By the year 2030, over ½ of the adults in the US population will be over aged 65 years. The economic effect of spine (and hip) disorders of this aging population will have profound implications on the future affordability and availability of quality spine care. Regardless of what changes occur in healthcare reform, resource allocation will likely favor those interventions that demonstrate both clinical efficacy and CE (value). For the diagnostic categories of lumbar disc herniation, and spinal stenosis without and with spondylolisthesis, open spine surgery procedures have shown both clinical efficacy and CE at 4 and 5 years from surgery.4,14 Future studies in MIS need to place extra emphasis on the above indicators of economic value to result in more widespread adoption.
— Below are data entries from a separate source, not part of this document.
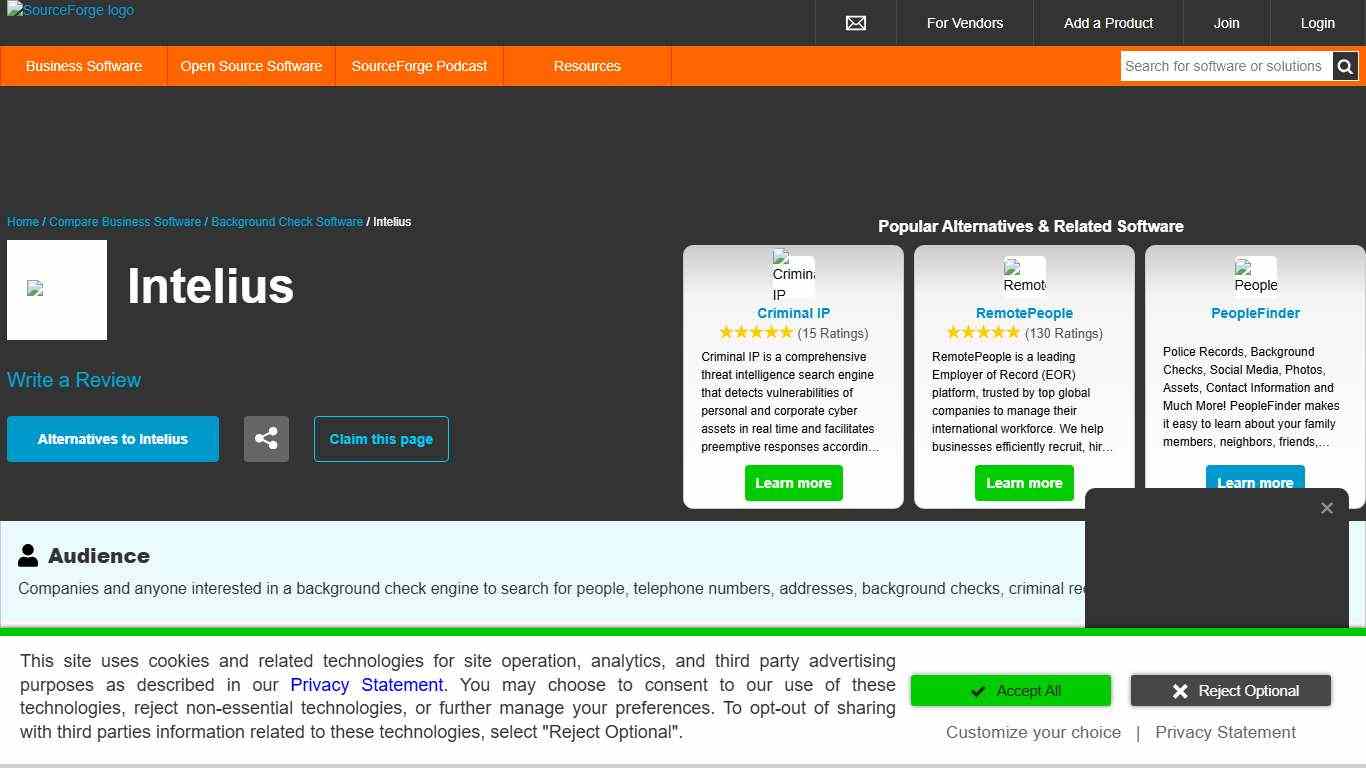Open the RemotePeople logo image
This screenshot has width=1366, height=768.
[x=1024, y=276]
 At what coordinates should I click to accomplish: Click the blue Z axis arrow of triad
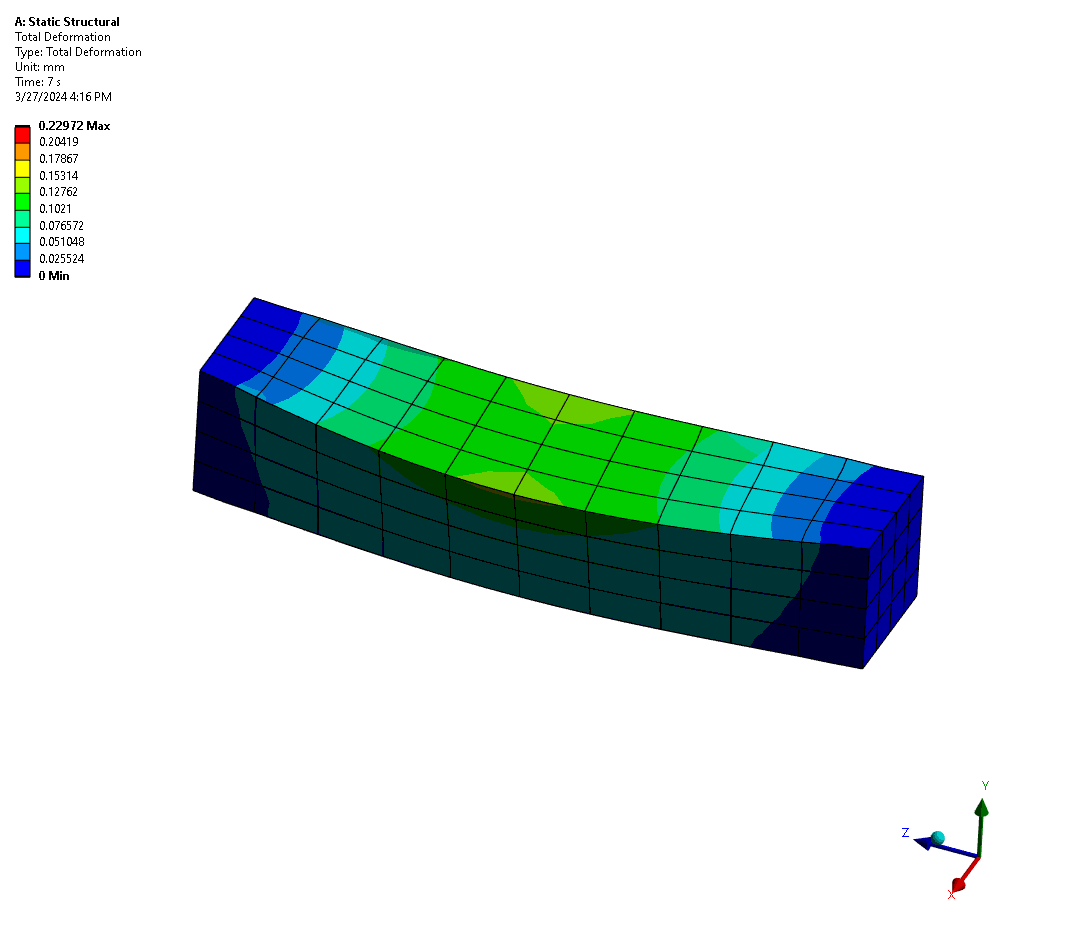(x=945, y=847)
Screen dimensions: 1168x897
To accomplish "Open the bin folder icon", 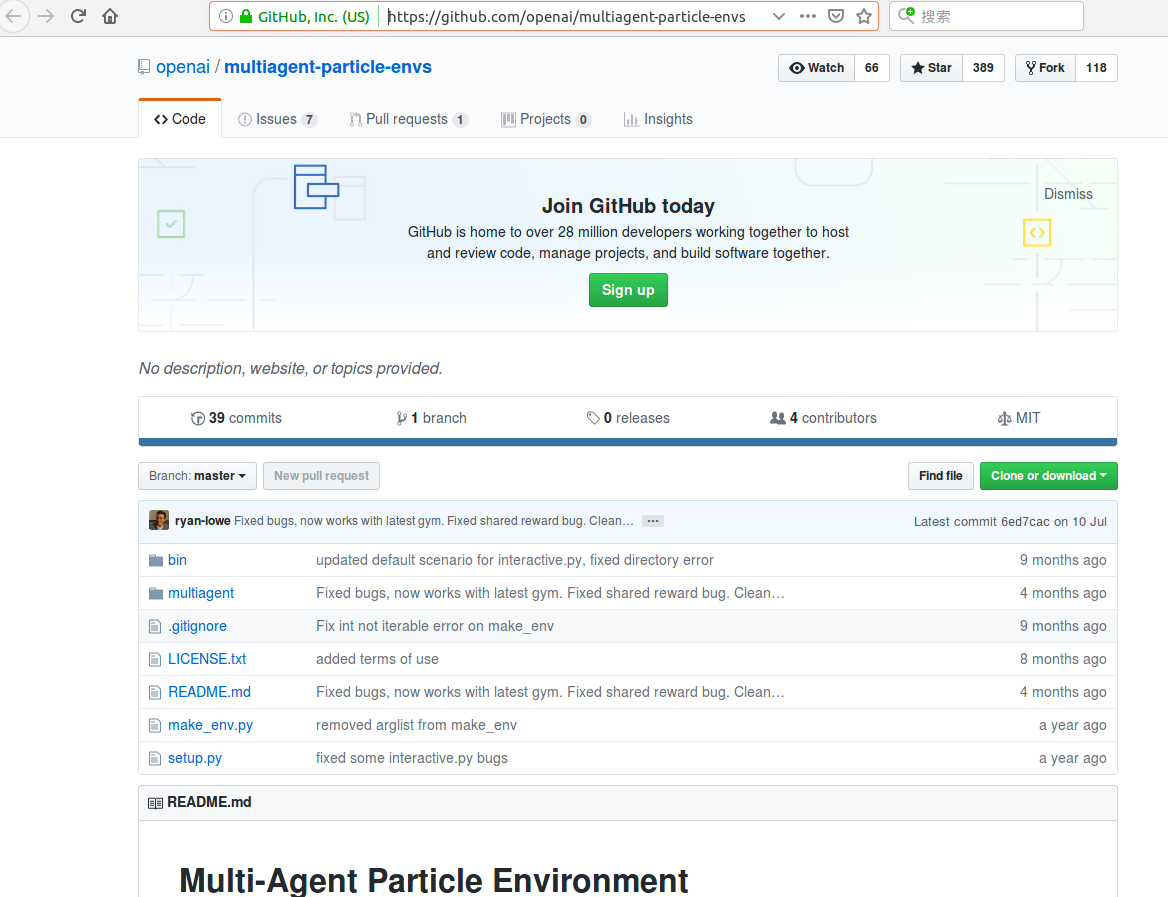I will (156, 559).
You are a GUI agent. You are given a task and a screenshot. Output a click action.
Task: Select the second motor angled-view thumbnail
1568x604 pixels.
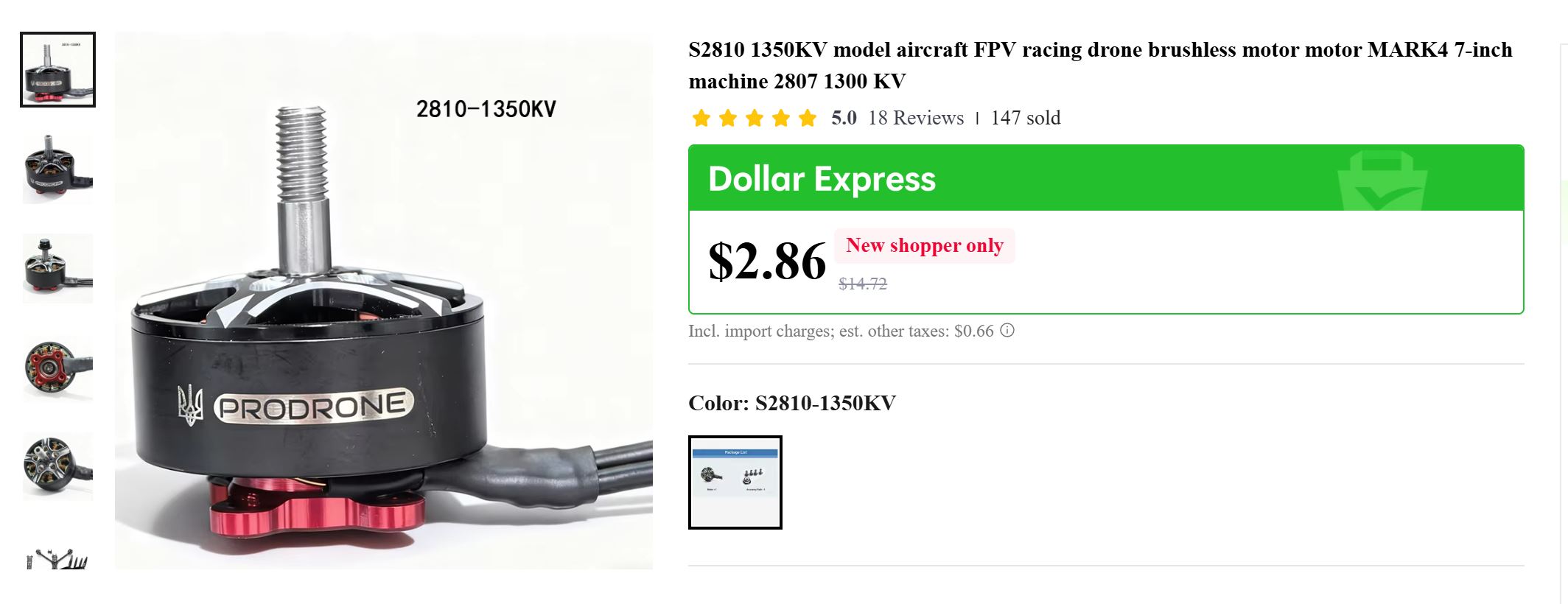(57, 169)
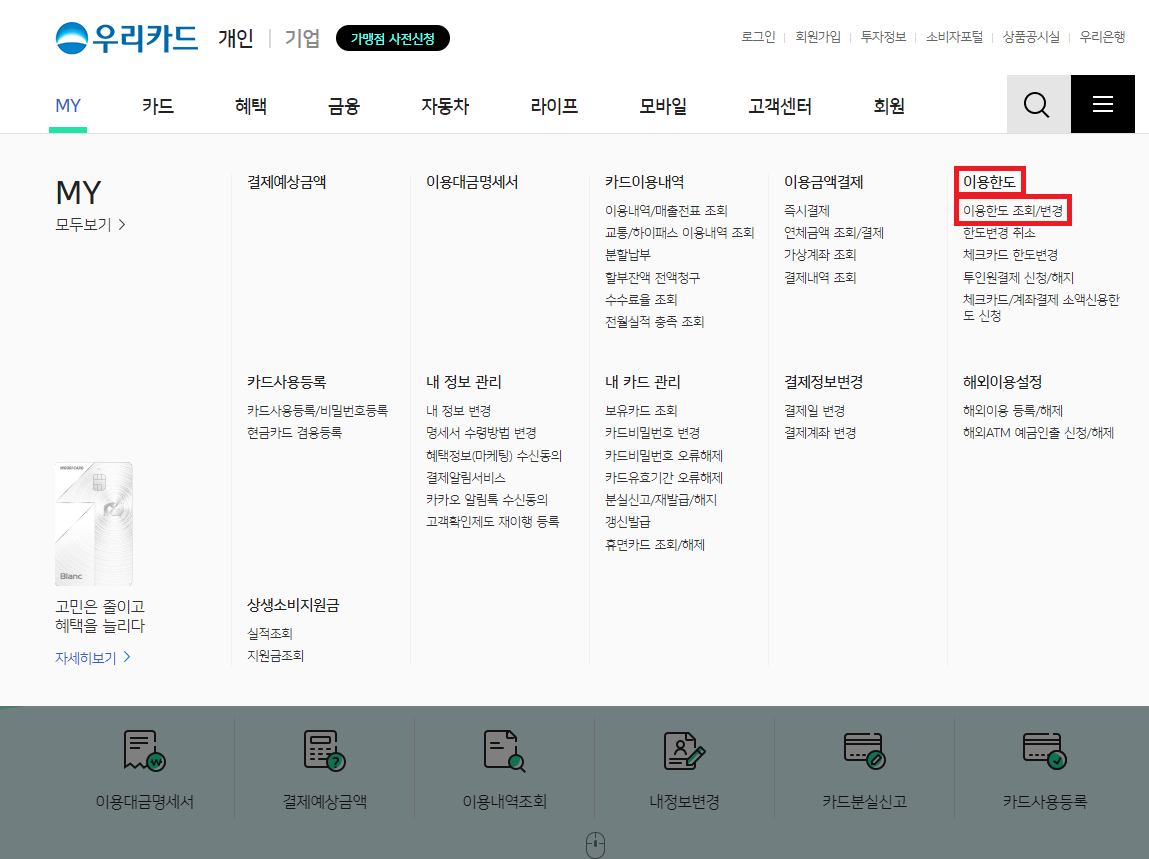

Insight into the decision-making currency (e.g., cost per QALY gained) of the government, payers, and policymakers may be essential for the viability and growth of this and other surgical specialties.
As the number of MIS procedures increases, and demand grows, advances in techniques and instrumentation will increase, as will costs. Despite increased equipment and instrumentation costs, current data (albeit limited) suggest that acute care costs for MIS spine surgery are lower than for open surgical interventions, and thus may offset potential higher upfront costs of many MIS implants and equipment. Although data are sparse, the cumulative effects of lower complication and infection rates, shorter LOSs, less EBL, and potentially lower postdischarge resource utilization, combined with a potentially quicker RTW, will clearly alter the direct and indirect costs of spine care. These reported benefits must be studied in higher level investigations, because they are important not only to each stakeholder in the spine healthcare community but, most importantly, are essential to our patients' well being.
- Although the cost effectiveness (CE) of spine surgery, as measured by cost per quality-adjusted life-year gained, has been shown in several high-quality studies, examinations of minimally invasive spine surgery (MIS) are rare and of relatively low quality.
- Factors that may increase the incremental CE for MIS over conventional open procedures include decreased complications, shorter length of hospital stay, and faster return to work, homemaking, and productivity.
- High-quality research examining the CE of emerging technologies, including MIS and open spine surgery, is increasingly needed. This information will be used to determine the utility of these interventions, guiding surgeons, payers, and healthcare policy makers toward procedures that most benefit patients and society.